Mientras hablaba iban recorriendo pasillos larguísimos, desiertos. A los lados de estos pasillos había puertas cerradas. El suelo de baldosas llamaba la atención por su limpieza, reflejaba las figuras como un estanque de agua serena. Al doblar un recodo se tropezaron con una monja fornida que fregaba de rodillas el embaldosado. Sobre el hábito llevaba un delantal gris. El suelo recién fregado desprendía un olor picante. Llegados a la capilla Onofre miró con desaliento aquel rostro demacrado que ahora veía en el féretro, iluminado por la llama oscilante de dos cirios: aquel rostro inexpresivo de pergamino que cancelaba todos sus recuerdos precedentes. Ya pueden cerrar la caja, dijo.
– Durante su estancia entre nosotros -dijo la madre superiora-, a pesar de lo que le acabo de contar, hizo algunas amistades entre los ancianos. Ahora les gustaría asistir al responso, si usted lo autoriza.
Dos monjas trajeron a un grupo de ancianos que arrastraban los pies al andar. No todos habían conocido en vida al americano, pero ahora se habían sumado al triste rebaño con argucias para no perderse aquel entretenimiento inesperado.
Todos vestían harapos. Dependemos de la caridad, por lo que nuestra situación pecuniaria es angustiosa, dijo la madre superiora. Concluida la ceremonia, cuando se disponían a salir camino del cementerio, la hermana Socorro le tiró de la manga.

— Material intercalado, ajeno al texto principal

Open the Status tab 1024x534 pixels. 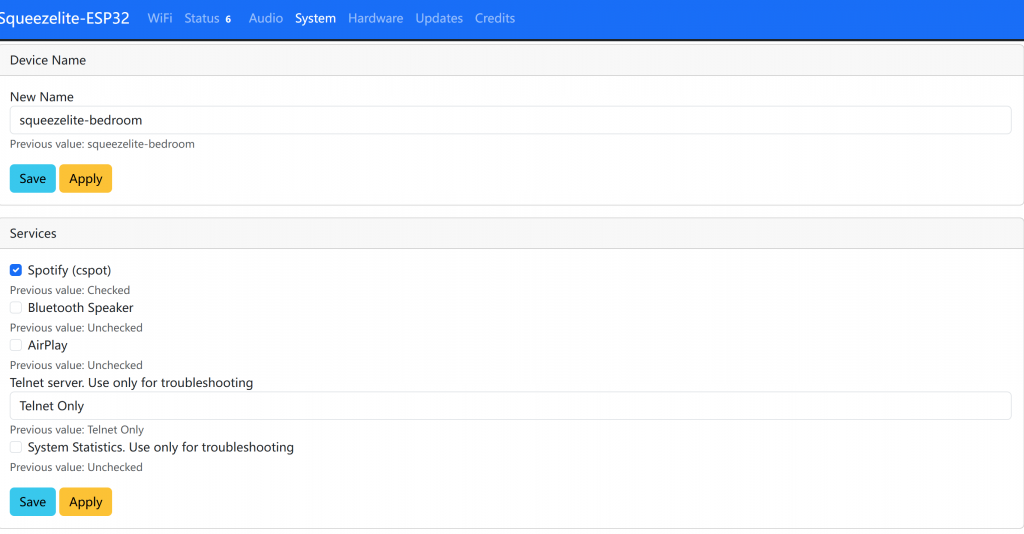(201, 18)
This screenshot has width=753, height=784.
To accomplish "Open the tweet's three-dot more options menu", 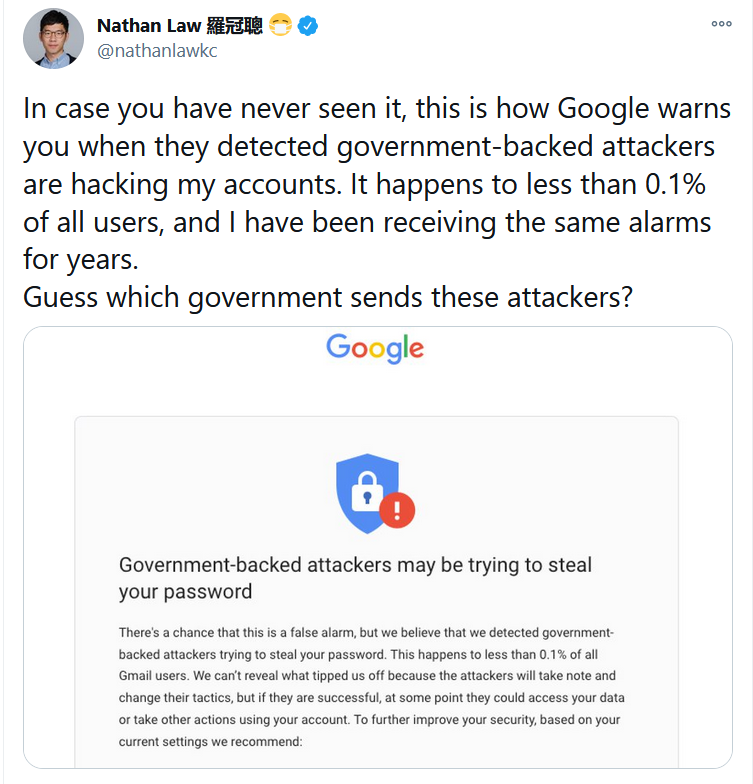I will pos(721,24).
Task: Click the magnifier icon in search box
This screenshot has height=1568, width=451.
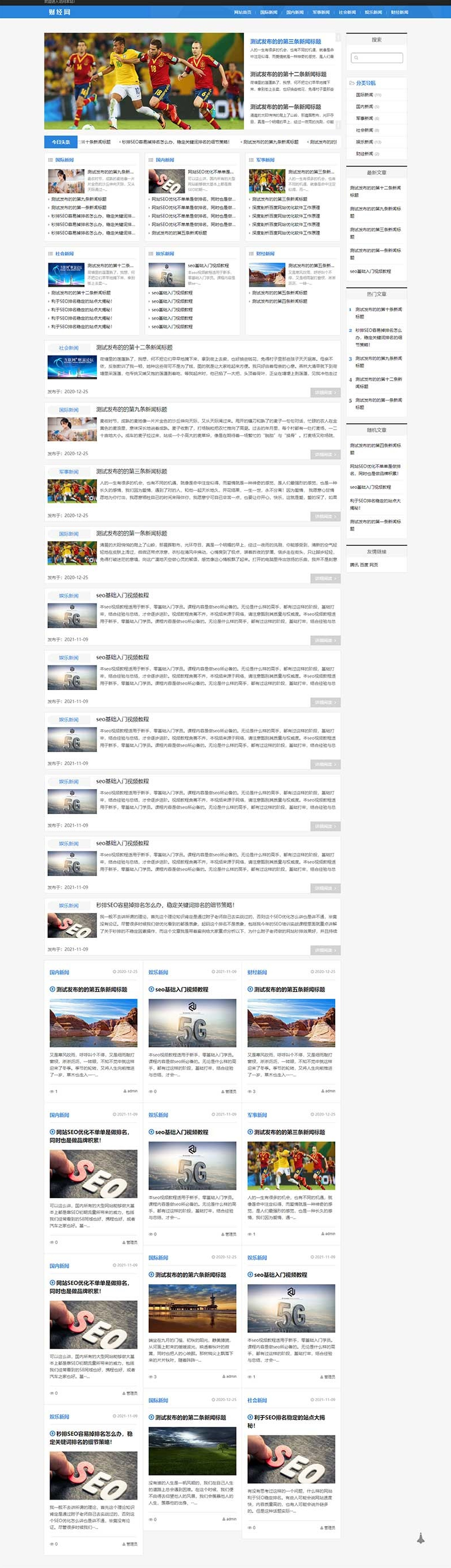Action: tap(356, 58)
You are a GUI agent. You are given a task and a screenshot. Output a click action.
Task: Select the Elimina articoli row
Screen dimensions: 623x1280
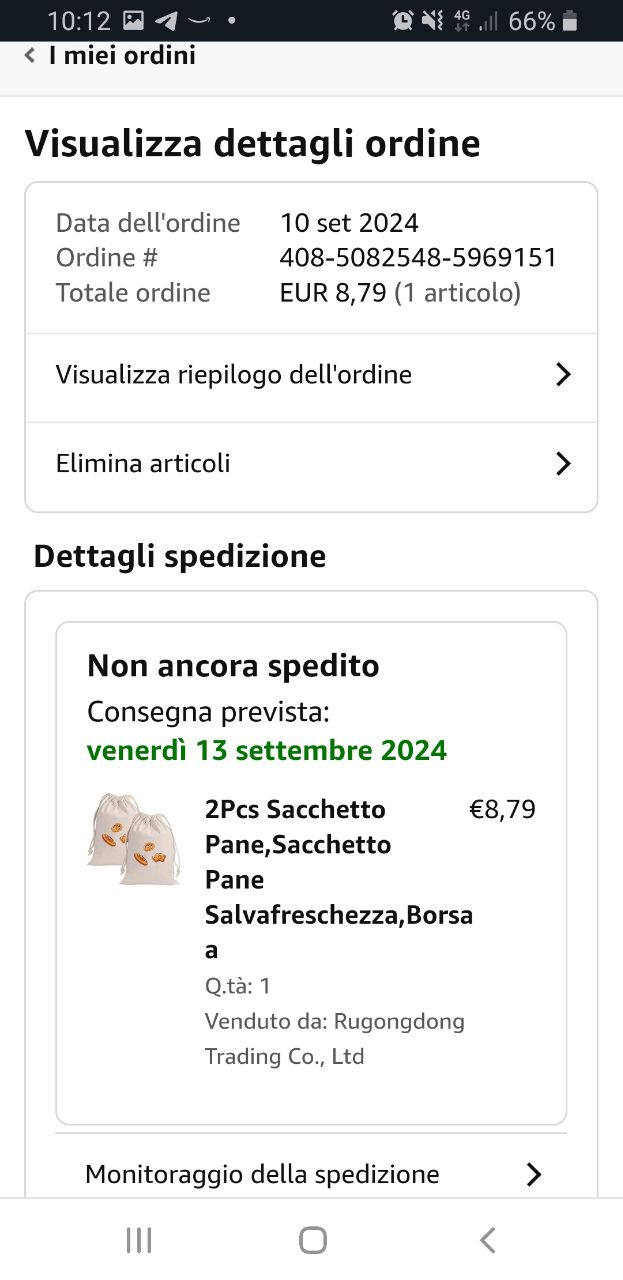(143, 464)
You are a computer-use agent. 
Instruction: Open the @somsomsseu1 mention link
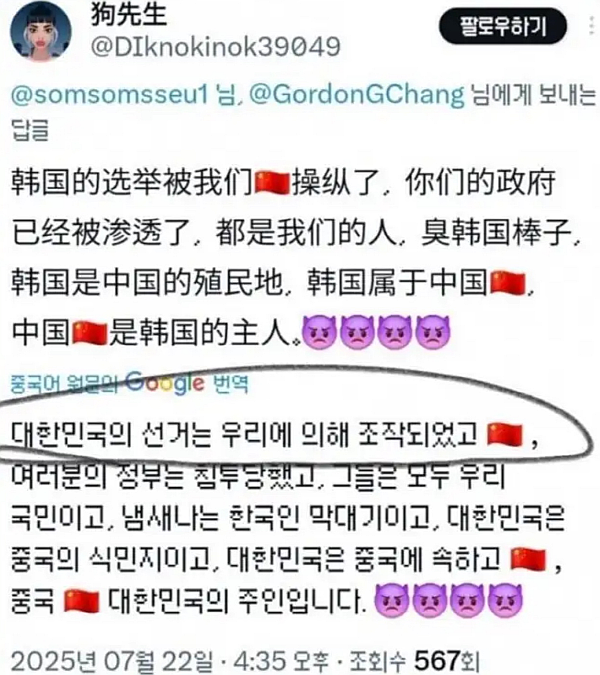click(109, 95)
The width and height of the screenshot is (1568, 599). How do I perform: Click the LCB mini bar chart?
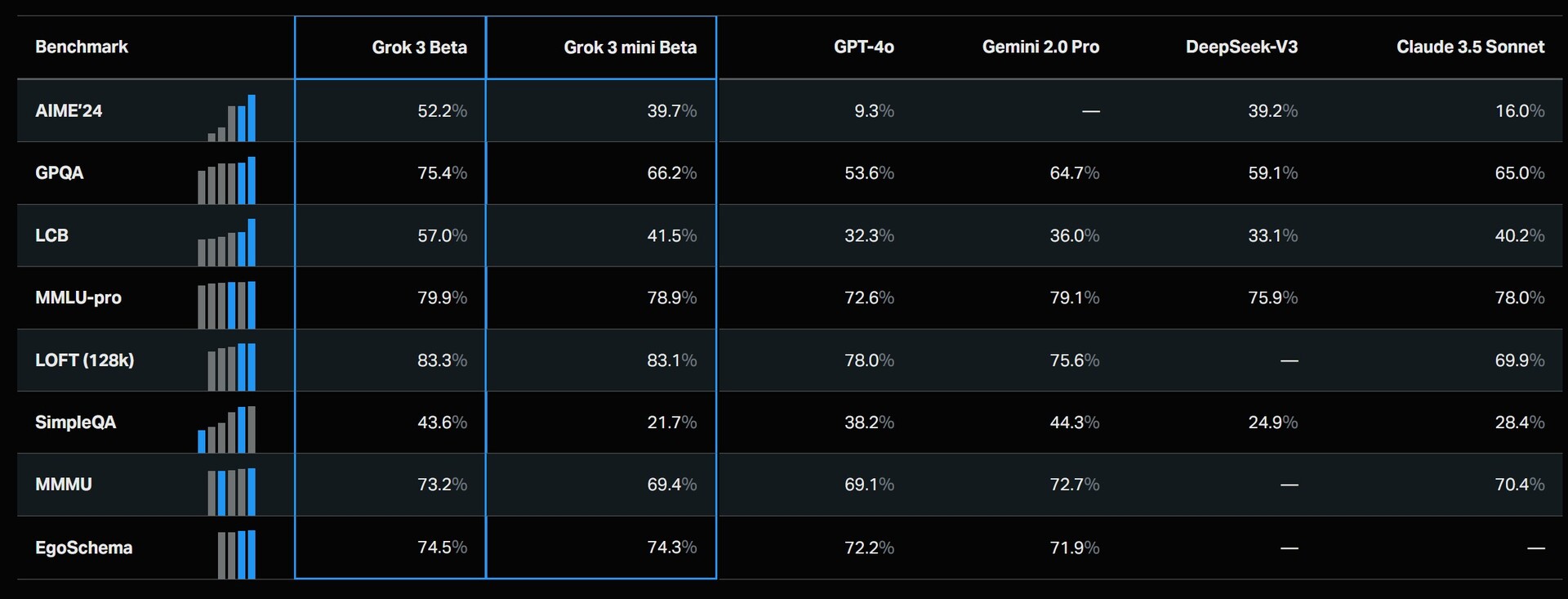pyautogui.click(x=227, y=244)
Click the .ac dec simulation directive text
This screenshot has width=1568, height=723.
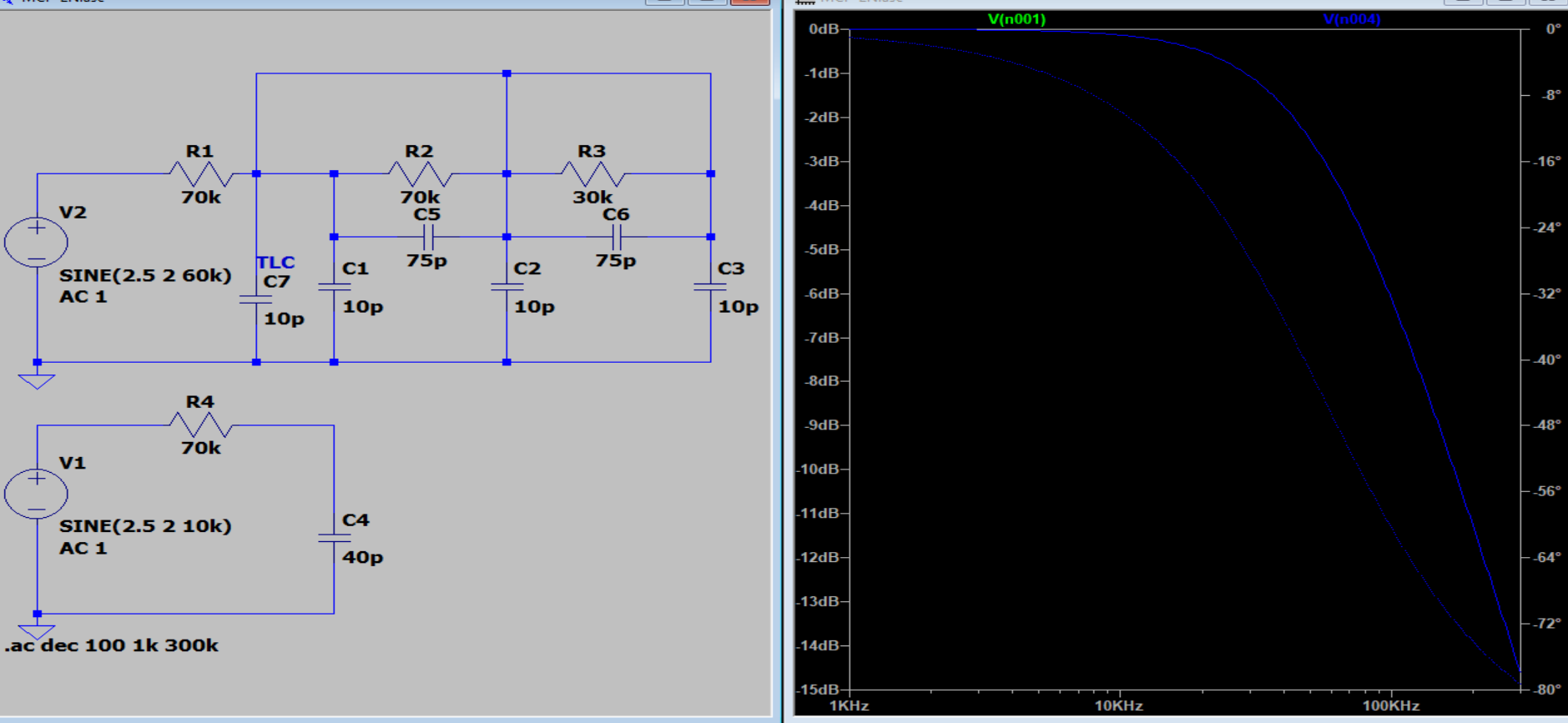(x=112, y=645)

Venga, susurró, le enseñaré una cosa. Se dejó conducir hasta una puerta estrecha pintada de azul. La monjita abrió la puerta con una llave enorme que llevaba prendida al hábito por una cinta. La puerta daba a una alacena oscura. La monjita entró en la alacena y reapareció con un amasijo de mimbres en la mano.
– Enseñamos a los enfermos a tejer cestas -le dijo-. Su padre estuvo haciendo esto: no tenía mucha habilidad manual y nunca pasó de ahí. La verdad es que ya estaba muy mal cuando nos lo trajo su hermano, hace casi un año. Él pagó el mimbre; en realidad, les pertenece.
A la vuelta del cementerio llevó a su hermano a comer al mismo restaurante en el que muchos años antes su padre y él habían encontrado casualmente a Baldrich, Vilagrán y Tapera.